Thankfully Nicola, Jane and Sophie seemed as excited as I was about the tattler and were very accommodating. Over the next hour we enjoyed great views of the bird, and managed to note a range of features including (in flight) the uniform grey upperparts as well as darker grey axillaries. We were also treated to it calling several times — a single, drawn-out note that rose slightly at the end, which confirmed that we were looking at a Grey-tailed Tattler, a first for Portugal and just the fifth occurrence in the Western Palearctic. The pressure was off, although we had to leave just after 16:30 to catch our evening flight back to São Miguel.
Finding a rarity in these circumstances was a new experience for me, and I was fortunate in that I was leading a small (and interested!) party — plus the bird was very obliging. Given we found it little more than two hours before leaving the island altogether, things could have panned out much less favourably with such a tight time frame. In front of clients, I'd had to conceal much of the emotion that follows such a discovery and in fact it was only on settling down in my hotel room in Ponta Delgada that evening, after a whirlwind of an afternoon had subsided, that it really began to sink in how lucky we'd been.
In fact a tattler couldn't have been any more perfect an example of my earlier introduction to Cabo da Praia, having informed the group of the miraculous pulling power that the site possesses. There, right in front of us, in a tiny quarry on a small island dotted in the middle of the North Atlantic, on a hot summer's afternoon when taking a swim seemed a more appropriate activity than birding, was a shorebird that quite literally should have been on the opposite side of the planet.
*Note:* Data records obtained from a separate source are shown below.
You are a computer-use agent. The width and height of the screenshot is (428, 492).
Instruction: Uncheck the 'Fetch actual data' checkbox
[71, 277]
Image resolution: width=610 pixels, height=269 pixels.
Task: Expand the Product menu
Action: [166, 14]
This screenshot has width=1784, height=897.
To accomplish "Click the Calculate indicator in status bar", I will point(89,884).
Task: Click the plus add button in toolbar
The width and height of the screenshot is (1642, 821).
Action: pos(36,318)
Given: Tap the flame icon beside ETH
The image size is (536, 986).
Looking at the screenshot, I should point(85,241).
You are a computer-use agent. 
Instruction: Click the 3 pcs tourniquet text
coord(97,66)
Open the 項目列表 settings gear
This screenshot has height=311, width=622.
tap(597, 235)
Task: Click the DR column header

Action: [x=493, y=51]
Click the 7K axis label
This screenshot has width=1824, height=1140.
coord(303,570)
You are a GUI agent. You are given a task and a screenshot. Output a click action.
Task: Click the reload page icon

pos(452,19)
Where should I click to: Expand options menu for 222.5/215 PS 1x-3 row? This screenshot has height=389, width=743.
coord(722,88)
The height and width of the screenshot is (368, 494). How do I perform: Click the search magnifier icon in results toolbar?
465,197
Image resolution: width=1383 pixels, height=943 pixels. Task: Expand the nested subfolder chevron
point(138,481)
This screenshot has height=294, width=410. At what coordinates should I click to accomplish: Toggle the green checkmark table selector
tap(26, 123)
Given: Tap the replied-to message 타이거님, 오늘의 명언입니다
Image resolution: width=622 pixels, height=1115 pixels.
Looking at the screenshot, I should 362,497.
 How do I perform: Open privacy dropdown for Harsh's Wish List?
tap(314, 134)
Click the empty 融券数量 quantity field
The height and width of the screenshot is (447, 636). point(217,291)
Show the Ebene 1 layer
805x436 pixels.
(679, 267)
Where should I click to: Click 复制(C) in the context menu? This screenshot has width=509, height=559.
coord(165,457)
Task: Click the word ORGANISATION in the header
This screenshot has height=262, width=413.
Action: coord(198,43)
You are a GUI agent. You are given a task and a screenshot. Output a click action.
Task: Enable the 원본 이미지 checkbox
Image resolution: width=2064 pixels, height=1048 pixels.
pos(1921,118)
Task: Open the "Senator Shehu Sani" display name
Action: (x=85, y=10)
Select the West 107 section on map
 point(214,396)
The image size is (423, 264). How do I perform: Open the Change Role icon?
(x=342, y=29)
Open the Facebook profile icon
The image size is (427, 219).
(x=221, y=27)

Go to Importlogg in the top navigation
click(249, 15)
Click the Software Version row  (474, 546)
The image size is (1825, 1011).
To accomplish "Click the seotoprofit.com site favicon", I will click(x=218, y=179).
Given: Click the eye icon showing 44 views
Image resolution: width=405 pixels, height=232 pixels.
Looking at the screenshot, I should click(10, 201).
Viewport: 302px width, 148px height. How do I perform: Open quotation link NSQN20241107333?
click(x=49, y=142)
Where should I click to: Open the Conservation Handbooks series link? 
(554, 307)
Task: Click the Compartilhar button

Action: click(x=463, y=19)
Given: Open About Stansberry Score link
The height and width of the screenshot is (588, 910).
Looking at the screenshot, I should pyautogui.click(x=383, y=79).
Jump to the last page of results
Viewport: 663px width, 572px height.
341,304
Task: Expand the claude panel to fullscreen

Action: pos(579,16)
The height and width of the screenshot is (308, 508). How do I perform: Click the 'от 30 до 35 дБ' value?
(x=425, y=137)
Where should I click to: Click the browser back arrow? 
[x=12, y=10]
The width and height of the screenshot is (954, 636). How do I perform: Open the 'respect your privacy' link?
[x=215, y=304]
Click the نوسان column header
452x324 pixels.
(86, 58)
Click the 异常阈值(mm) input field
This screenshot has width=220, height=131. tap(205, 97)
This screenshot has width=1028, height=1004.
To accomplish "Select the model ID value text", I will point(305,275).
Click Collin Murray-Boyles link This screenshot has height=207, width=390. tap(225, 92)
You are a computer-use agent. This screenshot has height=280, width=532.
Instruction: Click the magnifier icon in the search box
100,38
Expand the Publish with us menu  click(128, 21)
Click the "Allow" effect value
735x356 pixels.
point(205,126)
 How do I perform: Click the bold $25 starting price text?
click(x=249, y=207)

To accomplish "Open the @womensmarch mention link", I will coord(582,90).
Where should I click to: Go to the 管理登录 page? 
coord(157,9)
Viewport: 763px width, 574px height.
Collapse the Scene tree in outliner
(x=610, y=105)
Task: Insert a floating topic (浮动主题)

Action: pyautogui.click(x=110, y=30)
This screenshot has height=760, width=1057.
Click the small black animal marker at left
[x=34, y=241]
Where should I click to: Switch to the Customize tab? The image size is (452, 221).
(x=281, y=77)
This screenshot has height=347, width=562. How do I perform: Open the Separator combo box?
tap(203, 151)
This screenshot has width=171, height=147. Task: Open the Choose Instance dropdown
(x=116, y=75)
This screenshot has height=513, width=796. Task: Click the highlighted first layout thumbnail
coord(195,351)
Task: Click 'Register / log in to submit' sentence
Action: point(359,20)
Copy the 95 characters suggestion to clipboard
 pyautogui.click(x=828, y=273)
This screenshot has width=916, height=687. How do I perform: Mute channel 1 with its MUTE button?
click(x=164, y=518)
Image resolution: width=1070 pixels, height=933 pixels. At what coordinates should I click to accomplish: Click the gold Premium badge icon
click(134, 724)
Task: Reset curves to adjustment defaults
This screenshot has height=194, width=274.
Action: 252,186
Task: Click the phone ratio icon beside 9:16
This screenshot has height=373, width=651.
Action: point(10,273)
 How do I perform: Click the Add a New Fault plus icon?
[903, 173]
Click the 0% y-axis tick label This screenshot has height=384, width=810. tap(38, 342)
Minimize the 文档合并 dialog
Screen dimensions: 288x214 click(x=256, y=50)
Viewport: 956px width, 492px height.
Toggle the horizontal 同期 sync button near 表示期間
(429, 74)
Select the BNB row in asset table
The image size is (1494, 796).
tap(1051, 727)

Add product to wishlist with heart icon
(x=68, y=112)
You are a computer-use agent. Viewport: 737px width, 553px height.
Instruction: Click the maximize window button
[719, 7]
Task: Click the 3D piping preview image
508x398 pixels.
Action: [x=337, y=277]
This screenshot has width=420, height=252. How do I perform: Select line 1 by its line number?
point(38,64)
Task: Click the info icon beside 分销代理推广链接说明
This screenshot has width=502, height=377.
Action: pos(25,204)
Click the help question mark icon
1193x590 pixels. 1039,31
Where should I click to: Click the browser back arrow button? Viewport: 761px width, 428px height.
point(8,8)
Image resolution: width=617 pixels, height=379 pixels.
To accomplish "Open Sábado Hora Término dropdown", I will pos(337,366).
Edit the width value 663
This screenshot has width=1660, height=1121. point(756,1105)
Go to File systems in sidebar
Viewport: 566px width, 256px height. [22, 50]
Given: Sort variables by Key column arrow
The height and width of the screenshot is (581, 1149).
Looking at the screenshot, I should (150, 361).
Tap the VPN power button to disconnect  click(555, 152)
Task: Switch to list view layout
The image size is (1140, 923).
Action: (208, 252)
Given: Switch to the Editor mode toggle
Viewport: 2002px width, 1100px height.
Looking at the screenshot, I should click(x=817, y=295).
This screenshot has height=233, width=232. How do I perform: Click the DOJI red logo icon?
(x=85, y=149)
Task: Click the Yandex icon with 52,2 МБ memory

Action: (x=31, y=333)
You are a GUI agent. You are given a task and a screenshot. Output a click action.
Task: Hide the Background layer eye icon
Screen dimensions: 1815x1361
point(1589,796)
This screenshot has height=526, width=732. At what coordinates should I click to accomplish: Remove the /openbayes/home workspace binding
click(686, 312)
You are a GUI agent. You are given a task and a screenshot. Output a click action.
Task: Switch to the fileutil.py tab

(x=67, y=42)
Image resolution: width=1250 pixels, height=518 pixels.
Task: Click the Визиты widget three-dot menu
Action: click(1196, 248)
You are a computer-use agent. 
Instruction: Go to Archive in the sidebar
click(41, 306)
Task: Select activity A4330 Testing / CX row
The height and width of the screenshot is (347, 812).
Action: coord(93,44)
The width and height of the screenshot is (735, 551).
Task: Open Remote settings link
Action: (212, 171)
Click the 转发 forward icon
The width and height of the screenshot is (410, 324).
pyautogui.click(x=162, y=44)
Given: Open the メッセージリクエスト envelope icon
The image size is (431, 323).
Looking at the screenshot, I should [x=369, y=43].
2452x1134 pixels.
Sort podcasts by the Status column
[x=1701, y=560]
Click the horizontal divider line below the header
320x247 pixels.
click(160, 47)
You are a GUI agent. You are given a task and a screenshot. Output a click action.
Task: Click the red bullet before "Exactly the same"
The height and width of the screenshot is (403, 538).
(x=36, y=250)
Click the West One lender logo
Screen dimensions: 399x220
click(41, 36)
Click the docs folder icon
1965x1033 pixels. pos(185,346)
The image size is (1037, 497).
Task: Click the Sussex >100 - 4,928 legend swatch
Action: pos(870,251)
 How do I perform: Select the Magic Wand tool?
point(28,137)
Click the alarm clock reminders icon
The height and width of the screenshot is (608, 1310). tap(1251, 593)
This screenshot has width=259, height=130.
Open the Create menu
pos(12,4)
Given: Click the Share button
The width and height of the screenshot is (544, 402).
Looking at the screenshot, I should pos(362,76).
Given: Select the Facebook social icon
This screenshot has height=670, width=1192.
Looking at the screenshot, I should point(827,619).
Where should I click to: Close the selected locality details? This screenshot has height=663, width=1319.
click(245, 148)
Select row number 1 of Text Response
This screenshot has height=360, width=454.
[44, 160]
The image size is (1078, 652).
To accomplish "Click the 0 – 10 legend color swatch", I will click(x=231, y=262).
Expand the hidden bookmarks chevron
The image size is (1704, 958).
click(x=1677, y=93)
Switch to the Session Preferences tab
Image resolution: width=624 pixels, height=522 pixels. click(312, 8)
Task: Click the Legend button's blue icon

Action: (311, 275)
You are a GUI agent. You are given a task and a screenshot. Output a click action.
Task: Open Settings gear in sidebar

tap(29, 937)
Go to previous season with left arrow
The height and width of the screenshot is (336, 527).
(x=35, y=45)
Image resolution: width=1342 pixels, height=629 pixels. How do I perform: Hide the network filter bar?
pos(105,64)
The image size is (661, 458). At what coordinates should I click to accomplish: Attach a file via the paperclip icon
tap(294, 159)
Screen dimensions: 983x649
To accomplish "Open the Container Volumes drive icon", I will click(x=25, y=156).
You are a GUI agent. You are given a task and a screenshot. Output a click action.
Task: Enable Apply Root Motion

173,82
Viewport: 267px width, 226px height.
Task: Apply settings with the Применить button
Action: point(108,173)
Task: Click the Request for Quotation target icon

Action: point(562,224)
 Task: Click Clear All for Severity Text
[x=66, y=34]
Migratory birds continue to amaze us with their extraordinary feats of vagrancy, and the tattler is the latest on a long list of examples that continually reaffirm the Azores as an irresistible birding destination, even at the quietest times of year.
The Grey-tailed Tattler was again seen at Cabo da Praia on 10 and 15 July.
Grey-tailed Tattler, Cabo da Praia, Terceira, 10 July 2017 (Ruben Coelho).